ドライアド王国の貴族どもはよく見栄を張るが、その反面、慢性的金欠病などと揶揄されるくらい貧乏人ばかりでな。へんなところでものすごいケチなのだ」
なんだか江戸時代の武士を思い出すな。
身の程をわきまえずに見栄を張って金を使い、借金三昧だった者も珍しくなかったという。
「つまり、何が言いたいかというとだな。フジワラ殿が我がサンドラ王国と同じことを、またドライアド王国と一から始めるのか。
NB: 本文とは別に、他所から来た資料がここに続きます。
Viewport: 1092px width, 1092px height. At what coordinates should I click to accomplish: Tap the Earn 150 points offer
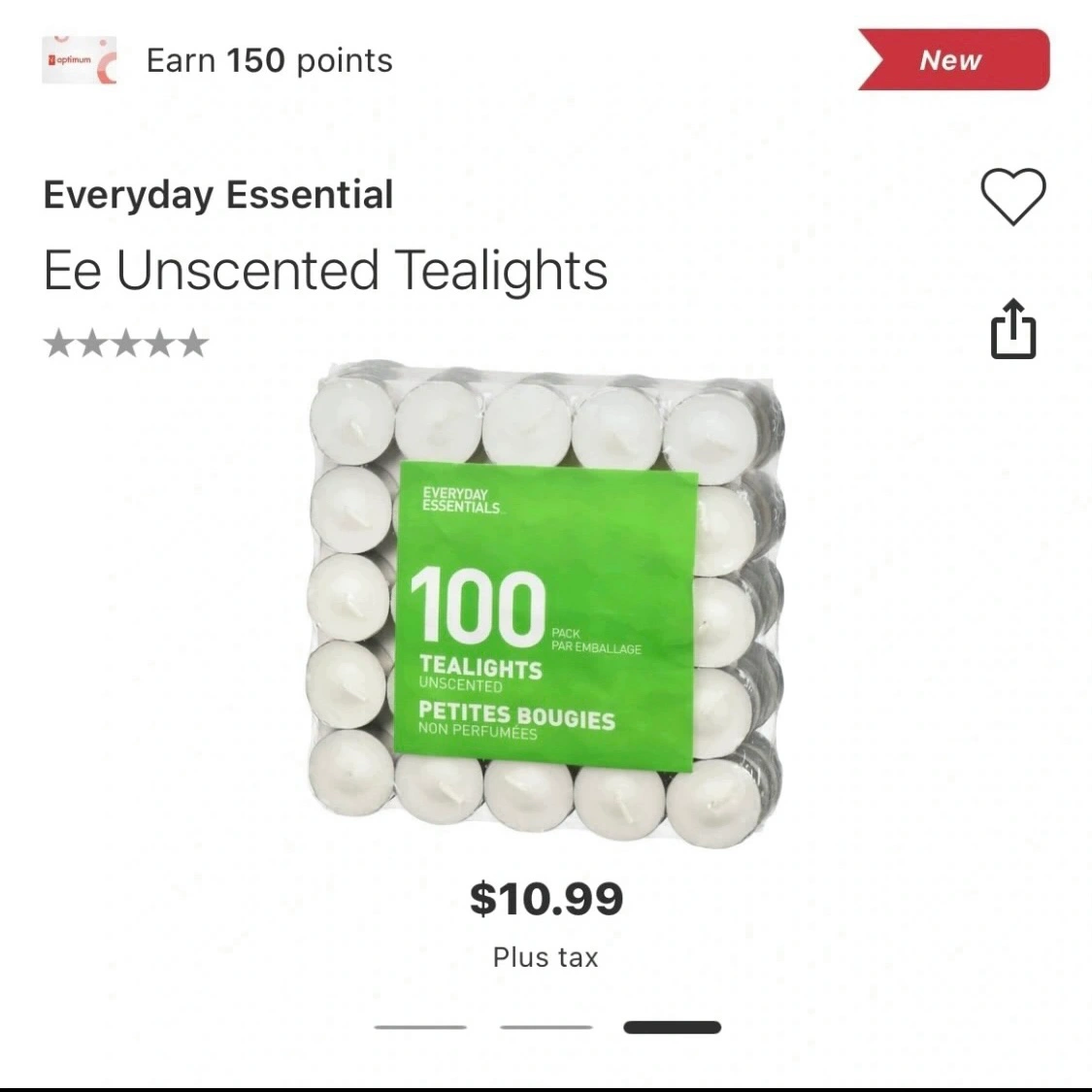270,60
それとも、ある程度の関係を築いた我らとこのまま内密に取引をするのか。
どちらがいいか、ということだ」
ミレーユの問いかけ、それは実に理にかなったものだ。
俺だって、わざわざ乱を起こしたい訳じゃない。
それに、他にも問題がある。
ドライアド王国までの細かな道筋についてもわからないのだ。行く先に、ずっと平地が続くなんてことはありえないだろう。道案内をする者がいれば、素直にありがたい。
加えて、俺自身、エルザとこのまま別れてしまうのが少し寂しかった。
これは、獣人たちに裏切られたせいだろうか。小さな縁かもしれないが、大切にしたい。
さらに、新たに交易ルートを構築するのも、そう簡単にいくだろうかという心配がある。
と、ここまで考えて、俺は小さく息を吐いた。
本当は、ミラを助けてもらった時から答えは決まっていたのかもしれない。
「いいでしょう、これからよろしくお願いします」
話が決まると、俺の口調は自然と丁寧なものになっていた。
――というわけで、ミレーユは俺たちと同道することになった。
こうなった以上、町の現状についてはミレーユに一応の説明をしている。
どうせいずればれる話だ。それが少し早まっただけのこと。
同道するにあたって、ミレーユの武器は預かり、さらに装甲車にはミラを含む狼族の者らが、ミレーユに対する備えとして乗り込んでいる。
ミレーユが率いてきた赤竜騎士団は、一部を残してサンドラ王国に帰投。残った一部に関しては、シューグリング公国軍と獣人の町の監視に当てるそうだ。
他にも、後述となってしまったが、ミレーユが赤竜騎士団に今後の命令を出しに行った際に俺が【購入】した【馬運車】には、カトリーヌとミレーユの馬を載せていた。
そして、車は依然として荒れた大地を駆けていく。
どこまで続くのか。
まるで果てが見えない。
「我々が勝てぬわけだ! 実際に乗ってみて、この利便性がわかる! 凄いぞ、この車というやつは! ほら、ミラ! お前も上がってこい! 風が気持ちいいぞ!」
「わ、私を巻き込むな!」
後ろからは、ミレーユの楽し気な声がいつまでも聞こえてきた。
どうやら殊更に車が気に入ったようだ。